Herr R D, Murdock R T, Davis R K
University of Utah School of Medicine, Salt Lake City.
Am Fam Physician. 1991 Sep;44(3):878-88.
The head and neck contain a number of spaces that can be invaded by organisms of the mouth or by spread of cervical osteomyelitis. Infection in these spaces may progress from superficial infection to cellulitis to the formation of an abscess requiring immediate drainage. Spread of infection between spaces depends on anatomic location. Most patients require hospitalization and intravenous antibiotic therapy. Because a deep space infection may be occult, a high index of suspicion is required for diagnosis. Early recognition is necessary to avoid tissue damage, bacteremia or airway compromise. The possibility of deep space infection should be considered in any patient who does not respond to the usual treatment of an abscessed tooth or tonsillitis. This type of infection also should be considered in a toxic patient who has a fever of unknown origin, with or without blood cultures that show anaerobic organisms. Computed tomography or magnetic resonance imaging is usually necessary to locate the infection and to detect suppuration that will be amenable to surgical exploration and drainage.
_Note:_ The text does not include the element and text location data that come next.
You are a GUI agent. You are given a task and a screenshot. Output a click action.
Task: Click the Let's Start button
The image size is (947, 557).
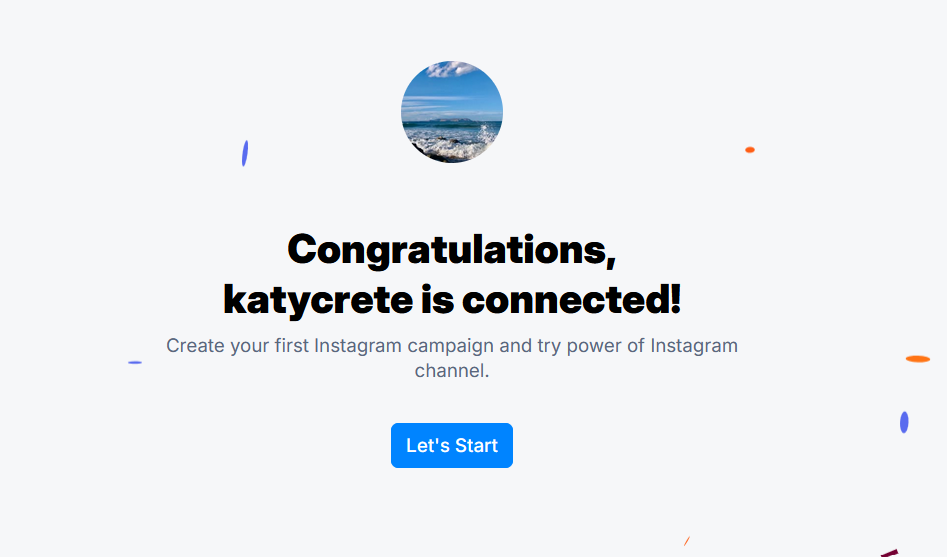pos(452,445)
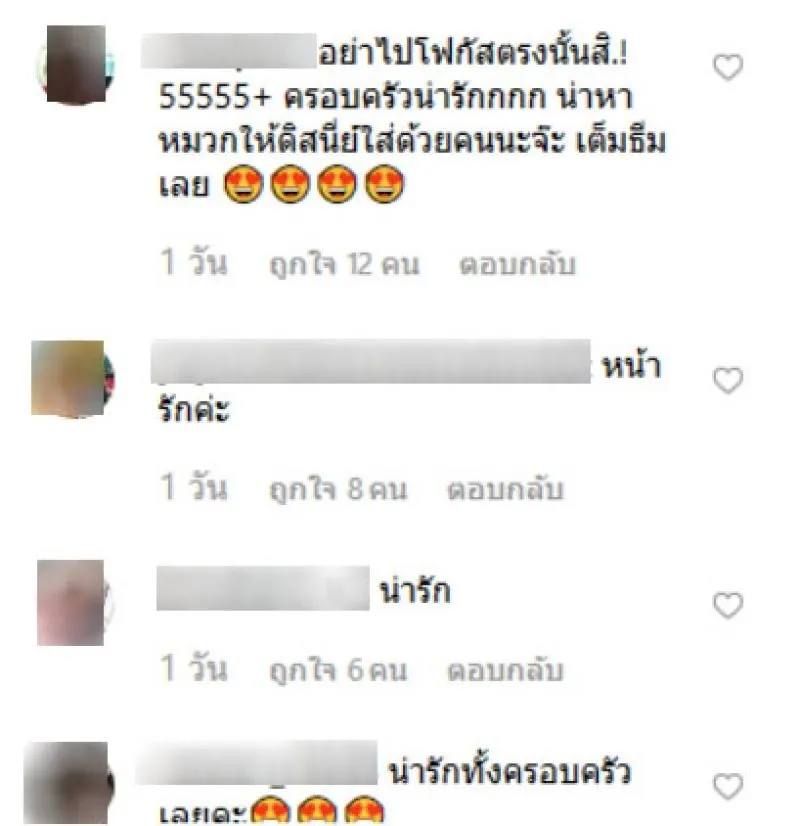This screenshot has width=800, height=826.
Task: Like the comment starting with อย่าไปโฟกัสตรงนั้นสิ
Action: [x=728, y=67]
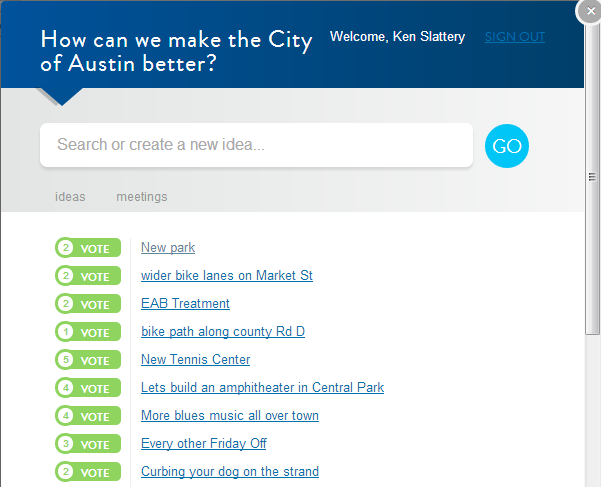Open New Tennis Center idea details
Viewport: 601px width, 487px height.
[x=195, y=360]
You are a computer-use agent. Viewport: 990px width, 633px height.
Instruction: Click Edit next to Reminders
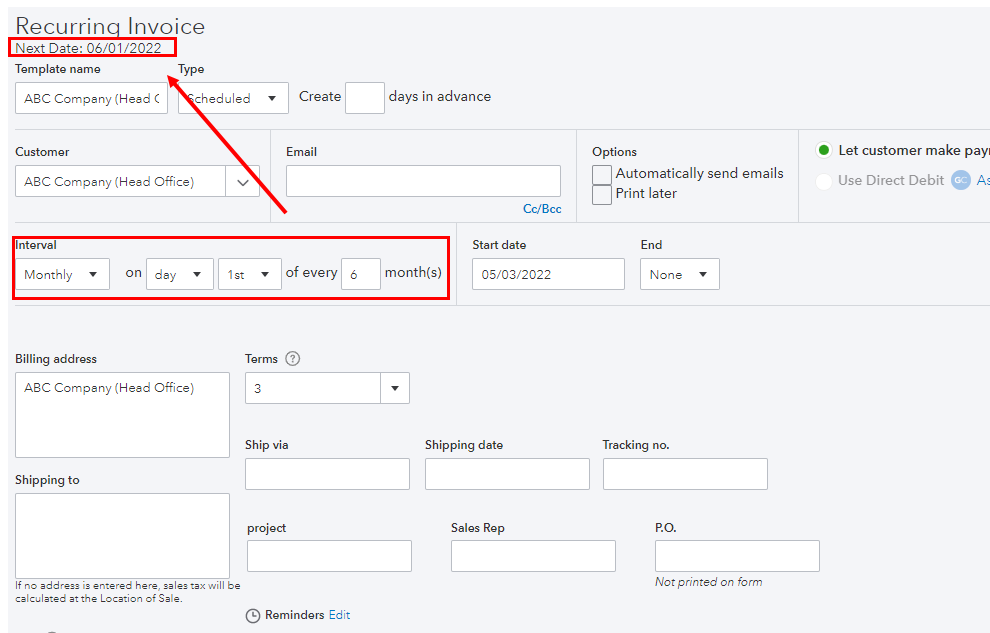click(339, 615)
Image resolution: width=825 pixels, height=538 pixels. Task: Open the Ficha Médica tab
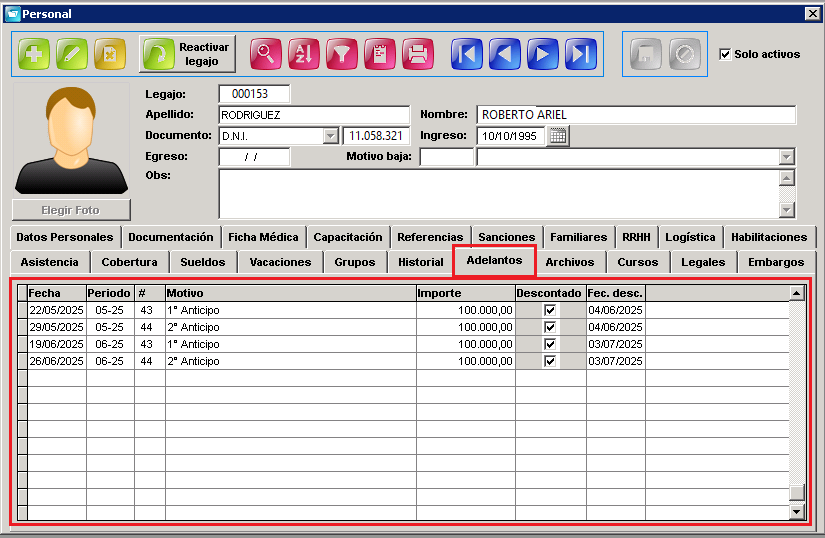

头颈部包含许多间隙,口腔中的微生物或颈椎骨髓炎的扩散可侵入这些间隙。这些间隙中的感染可能从浅表感染发展为蜂窝织炎,进而形成需要立即引流的脓肿。间隙之间的感染扩散取决于解剖位置。大多数患者需要住院并接受静脉抗生素治疗。由于深部间隙感染可能隐匿,诊断时需要高度怀疑。早期识别对于避免组织损伤、菌血症或气道受损至关重要。对于任何对脓肿性牙齿或扁桃体炎的常规治疗无反应的患者,都应考虑深部间隙感染的可能性。对于不明原因发热的中毒患者,无论血培养是否显示厌氧菌,也应考虑这种类型的感染。通常需要计算机断层扫描或磁共振成像来定位感染并检测适合手术探查和引流的化脓情况。